• [What the exercise asks]:
Extract every line of the material below and reproduce each one verbatim.

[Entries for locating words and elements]
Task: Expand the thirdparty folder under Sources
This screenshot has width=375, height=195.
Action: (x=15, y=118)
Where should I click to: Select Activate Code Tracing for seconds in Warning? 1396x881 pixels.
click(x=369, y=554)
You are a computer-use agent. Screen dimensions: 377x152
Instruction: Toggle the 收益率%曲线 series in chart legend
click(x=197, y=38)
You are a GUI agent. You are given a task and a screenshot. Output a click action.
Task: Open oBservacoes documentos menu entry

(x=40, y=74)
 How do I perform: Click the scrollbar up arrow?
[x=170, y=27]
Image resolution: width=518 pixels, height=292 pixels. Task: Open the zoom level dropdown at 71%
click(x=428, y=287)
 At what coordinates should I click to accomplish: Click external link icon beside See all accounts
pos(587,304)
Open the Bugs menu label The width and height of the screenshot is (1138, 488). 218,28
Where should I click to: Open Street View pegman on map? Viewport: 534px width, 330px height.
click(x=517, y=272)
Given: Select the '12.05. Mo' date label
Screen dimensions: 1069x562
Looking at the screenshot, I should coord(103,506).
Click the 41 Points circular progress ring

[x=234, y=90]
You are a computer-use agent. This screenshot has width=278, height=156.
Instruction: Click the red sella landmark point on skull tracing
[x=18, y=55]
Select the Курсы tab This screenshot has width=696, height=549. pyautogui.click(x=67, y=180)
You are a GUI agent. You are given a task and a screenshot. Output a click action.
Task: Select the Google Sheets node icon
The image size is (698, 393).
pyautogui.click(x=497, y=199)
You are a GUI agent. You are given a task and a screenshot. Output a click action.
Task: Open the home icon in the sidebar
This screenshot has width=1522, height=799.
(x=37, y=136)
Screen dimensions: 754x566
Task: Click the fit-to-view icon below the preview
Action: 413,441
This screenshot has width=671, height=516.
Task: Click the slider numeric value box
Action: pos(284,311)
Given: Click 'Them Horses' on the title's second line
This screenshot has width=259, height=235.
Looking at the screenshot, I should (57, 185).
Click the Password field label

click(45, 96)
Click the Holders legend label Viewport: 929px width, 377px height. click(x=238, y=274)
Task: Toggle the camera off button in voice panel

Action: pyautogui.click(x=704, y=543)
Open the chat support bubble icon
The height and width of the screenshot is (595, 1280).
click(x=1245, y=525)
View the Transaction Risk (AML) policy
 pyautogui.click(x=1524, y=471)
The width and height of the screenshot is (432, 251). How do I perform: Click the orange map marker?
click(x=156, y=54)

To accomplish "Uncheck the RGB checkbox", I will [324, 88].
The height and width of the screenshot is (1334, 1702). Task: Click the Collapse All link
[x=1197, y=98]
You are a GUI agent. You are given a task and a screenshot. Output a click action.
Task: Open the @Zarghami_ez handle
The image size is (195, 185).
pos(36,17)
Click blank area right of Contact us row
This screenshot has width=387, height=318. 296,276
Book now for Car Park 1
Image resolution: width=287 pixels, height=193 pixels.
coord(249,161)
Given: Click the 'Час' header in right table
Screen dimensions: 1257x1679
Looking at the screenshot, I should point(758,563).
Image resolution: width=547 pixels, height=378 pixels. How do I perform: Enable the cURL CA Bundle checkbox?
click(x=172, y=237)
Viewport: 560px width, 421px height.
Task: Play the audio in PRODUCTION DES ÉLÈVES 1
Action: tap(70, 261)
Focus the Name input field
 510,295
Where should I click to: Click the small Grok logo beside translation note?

• [Result of this exercise]:
Task: Expand the thirdparty folder under Sources
This screenshot has width=375, height=195.
Action: (x=15, y=118)
Where should I click to: Select Activate Code Tracing for seconds in Warning? 1396x881 pixels.
click(x=369, y=554)
You are a computer-use agent. Screen dimensions: 377x152
Instruction: Toggle the 收益率%曲线 series in chart legend
click(x=197, y=38)
You are a GUI agent. You are given a task and a screenshot. Output a click action.
Task: Open oBservacoes documentos menu entry

(x=40, y=74)
 How do I perform: Click the scrollbar up arrow?
[x=170, y=27]
Image resolution: width=518 pixels, height=292 pixels. Task: Open the zoom level dropdown at 71%
click(x=428, y=287)
 At what coordinates should I click to accomplish: Click external link icon beside See all accounts
pos(587,304)
Open the Bugs menu label The width and height of the screenshot is (1138, 488). 218,28
Where should I click to: Open Street View pegman on map? Viewport: 534px width, 330px height.
click(x=517, y=272)
Given: Select the '12.05. Mo' date label
Screen dimensions: 1069x562
Looking at the screenshot, I should coord(103,506).
Click the 41 Points circular progress ring

[x=234, y=90]
You are a computer-use agent. This screenshot has width=278, height=156.
Instruction: Click the red sella landmark point on skull tracing
[x=18, y=55]
Select the Курсы tab This screenshot has width=696, height=549. pyautogui.click(x=67, y=180)
You are a GUI agent. You are given a task and a screenshot. Output a click action.
Task: Select the Google Sheets node icon
The image size is (698, 393).
pyautogui.click(x=497, y=199)
You are a GUI agent. You are given a task and a screenshot. Output a click action.
Task: Open the home icon in the sidebar
This screenshot has width=1522, height=799.
(x=37, y=136)
Screen dimensions: 754x566
Task: Click the fit-to-view icon below the preview
Action: 413,441
This screenshot has width=671, height=516.
Task: Click the slider numeric value box
Action: pos(284,311)
Given: Click 'Them Horses' on the title's second line
This screenshot has width=259, height=235.
Looking at the screenshot, I should (57, 185).
Click the Password field label

click(45, 96)
Click the Holders legend label Viewport: 929px width, 377px height. click(x=238, y=274)
Task: Toggle the camera off button in voice panel

Action: pyautogui.click(x=704, y=543)
Open the chat support bubble icon
The height and width of the screenshot is (595, 1280).
click(x=1245, y=525)
View the Transaction Risk (AML) policy
 pyautogui.click(x=1524, y=471)
The width and height of the screenshot is (432, 251). How do I perform: Click the orange map marker?
click(x=156, y=54)

To accomplish "Uncheck the RGB checkbox", I will [324, 88].
The height and width of the screenshot is (1334, 1702). Task: Click the Collapse All link
[x=1197, y=98]
You are a GUI agent. You are given a task and a screenshot. Output a click action.
Task: Open the @Zarghami_ez handle
The image size is (195, 185).
pos(36,17)
Click blank area right of Contact us row
This screenshot has width=387, height=318. 296,276
Book now for Car Park 1
Image resolution: width=287 pixels, height=193 pixels.
coord(249,161)
Given: Click the 'Час' header in right table
Screen dimensions: 1257x1679
Looking at the screenshot, I should point(758,563).
Image resolution: width=547 pixels, height=378 pixels. How do I perform: Enable the cURL CA Bundle checkbox?
click(x=172, y=237)
Viewport: 560px width, 421px height.
Task: Play the audio in PRODUCTION DES ÉLÈVES 1
Action: tap(70, 261)
Focus the Name input field
 510,295
Where should I click to: Click the small Grok logo beside translation note?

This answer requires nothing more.